Donepezil Combix 5 mg film-coated tablets EFG

Package leaflet: Information for the user

Introduction

PACKAGE LEAFLET: INFORMATION FOR THE USER

DONEPEZIL COMBIX 5 mg film-coated tablets EFG

donepezil, hydrochloride

Read the entire leaflet carefully before you start taking this medicine.

• Keep this leaflet, as you may need to read it again.
• If you have any questions, ask your doctor or pharmacist.
• This medicine has been prescribed for you; do not give it to others, even if they have the same symptoms, as it may harm them.
• If you consider any of the side effects you experience to be severe, or if you notice any side effects not listed in this leaflet, inform your doctor or pharmacist. See section 4.

Leaflet contents:

1. What DONEPEZIL COMBIX is and what it is used for
2. Before you take DONEPEZIL COMBIX
3. How to take DONEPEZIL COMBIX
4. Possible side effects
5. How to store DONEPEZIL COMBIX
6. Further information

1. What Donepezilo Combix is and what it is used for

Donepezilo Combix belongs to a group of medicines called acetylcholinesterase inhibitors. It is used to treat the symptoms of mild to moderately severe Alzheimer's disease. It should only be used in adult patients.

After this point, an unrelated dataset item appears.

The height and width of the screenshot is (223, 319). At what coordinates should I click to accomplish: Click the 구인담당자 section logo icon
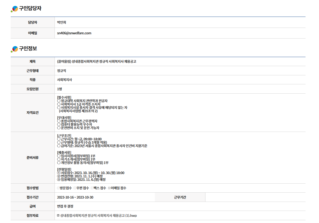[14, 9]
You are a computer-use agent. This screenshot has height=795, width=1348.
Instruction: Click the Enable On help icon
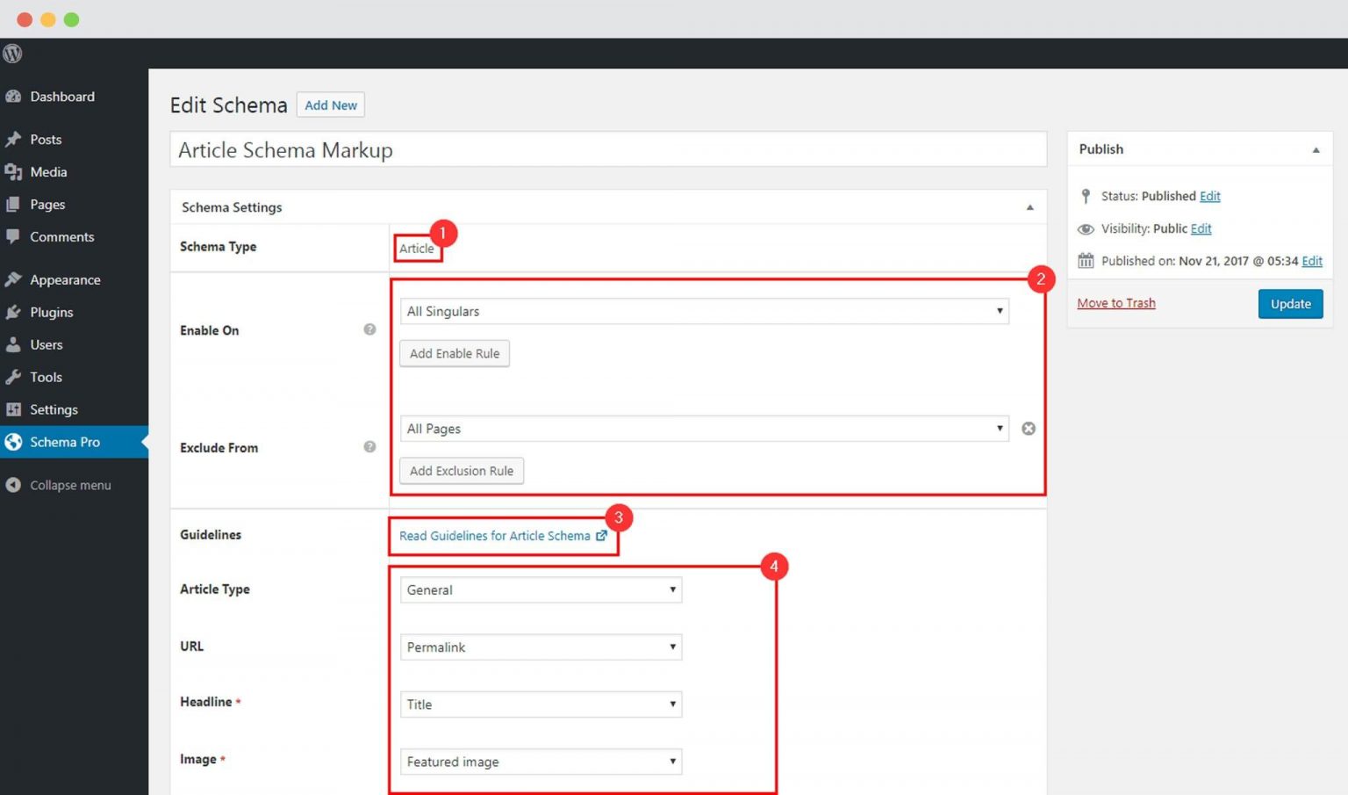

2. Before taking Donepezilo Combix

Do not take DONEPEZILO COMBIX

• If you are allergic to donepezil hydrochloride or any of the components of Donepezilo Combix.
• If you are pregnant or breastfeeding.

Take special care with DONEPEZILO COMBIX

• Before starting treatment with Donepezilo Combix, you must inform your doctor if you have or have had stomach ulcer, heart disease (such as irregular or very slow heartbeats, heart failure, myocardial infarction), seizures, asthma, chronic lung disease or difficulty urinating, a heart condition called "QT interval prolongation" or a history of certain abnormal heart rhythms known as torsade de pointes, or if anyone in your family has "QT interval prolongation" or low levels of magnesium or potassium in the blood.
• If you are undergoing surgery with general anesthesia, you must inform your doctor that you are taking Donepezilo Combix.
• The use of Donepezilo Combix is not recommended in children.
• You should avoid taking Donepezilo Combix together with other acetylcholinesterase inhibitors and other agonists or antagonists of the cholinergic system.
• If you suffer from vascular dementia (loss of brain function due to a series of small strokes).

Use of other medicines

Inform your doctor or pharmacist if you are using or have recently used any other medicines, including those obtained without a prescription, and especially if you are taking any of the following medicines:

• Medicines for heart rhythm problems, for example amiodarone or sotalol
• Medicines for depression, for example citalopram, escitalopram, amitriptyline, fluoxetine
• Medicines for psychosis, e.g. pimozide, sertindole or ziprasidone
• Medicines for bacterial infections, for example, clarithromycin, erythromycin, levofloxacin, moxifloxacin, rifampicin
• Antifungal medicines, such as ketoconazole
• Quinidine and beta-blockers (for treating irregular heartbeats)
• Rifampicin (for treating bacterial infections and tuberculosis)
• Phenytoin and carbamazepine (for treating epilepsy)
• Cholinergic agonists and medicines with anticholinergic activity (acting on the central nervous system).
• Succinylcholine and other neuromuscular blockers (to produce muscle relaxation)

Taking Donepezilo Combix with alcohol may reduce the absorption of this medicine.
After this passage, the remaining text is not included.